For installing Miniconda, see also https://hackmd.io/GkiNxag0TUmHnnCiqdND1Q#Local-or-remote

wget https://repo.continuum.io/miniconda/Miniconda3-latest-Linux-x86_64.sh
# Run and follow instructions on screen
bash Miniconda3-latest-Linux-x86_64.sh

NOTE: always make sure that conda, python, and pip point to local Miniconda installation (which conda etc.).

You could simply create the environment through the existing env.yml under your conda environment

conda env create -f env.yml 
Not necessary to run framework, but helpful when identifying corrupted files and tracking the progress during said task:

conda install -c conda-forge p-tqdm


Once the environment is set up, compile the python package:

pip install -e .

Structures of code

The development of the code is driven by user-friendliness, reproducibility and efficiency.

How to run

setup enviroment first

# activate enviroement
conda activate CoffeaRunner
# setup proxy
voms-proxy-init --voms cms --vomses ~/.grid-security/vomses 

Make the list of input files (Optional)

Use the ./filefetcher/fetch.py script:

python filefetcher/fetch.py --input filefetcher/input_DAS_list.txt --output output_name.json

where the input_DAS_list.txt is a simple file with a list of dataset names extract from DAS (you need to create it yourself for the samples you want to run over), and output json file in creted in ./metadata directory.

## What the exercise asks
Summarize the setup instructions in two sentences. The listing comes from a separate source.

## Recorded data
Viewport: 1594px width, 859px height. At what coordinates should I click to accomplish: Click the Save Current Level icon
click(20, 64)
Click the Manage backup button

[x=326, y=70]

## Task answer
Miniconda is installed by downloading and running its installer script, after which an environment is created from the existing env.yml and the Python package is compiled with "pip install -e .". To run the code, the CoffeaRunner environment is activated and a proxy is set up, and an optional list of input files can be made with the filefetcher/fetch.py script from a user-created file of dataset names extracted from DAS.